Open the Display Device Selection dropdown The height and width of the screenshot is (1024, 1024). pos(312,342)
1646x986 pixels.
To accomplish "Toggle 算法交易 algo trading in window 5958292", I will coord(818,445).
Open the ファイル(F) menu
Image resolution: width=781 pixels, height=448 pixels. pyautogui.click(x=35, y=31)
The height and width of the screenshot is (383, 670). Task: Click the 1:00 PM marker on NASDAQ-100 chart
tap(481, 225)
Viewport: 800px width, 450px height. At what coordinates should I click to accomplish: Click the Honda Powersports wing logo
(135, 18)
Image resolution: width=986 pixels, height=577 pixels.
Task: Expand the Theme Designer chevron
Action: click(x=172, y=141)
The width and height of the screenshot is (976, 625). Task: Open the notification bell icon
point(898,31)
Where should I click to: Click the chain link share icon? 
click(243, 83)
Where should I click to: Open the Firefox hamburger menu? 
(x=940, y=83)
::::
ACTIVITY:
Starting from the line with "The width and" and ending with the final line of the data, quote every line exactly, both ends included.

SOLVED EXERCISE:
The width and height of the screenshot is (976, 625). Task: Open the notification bell icon
point(898,31)
Where should I click to: Click the chain link share icon? 
click(243, 83)
Where should I click to: Open the Firefox hamburger menu? 
(x=940, y=83)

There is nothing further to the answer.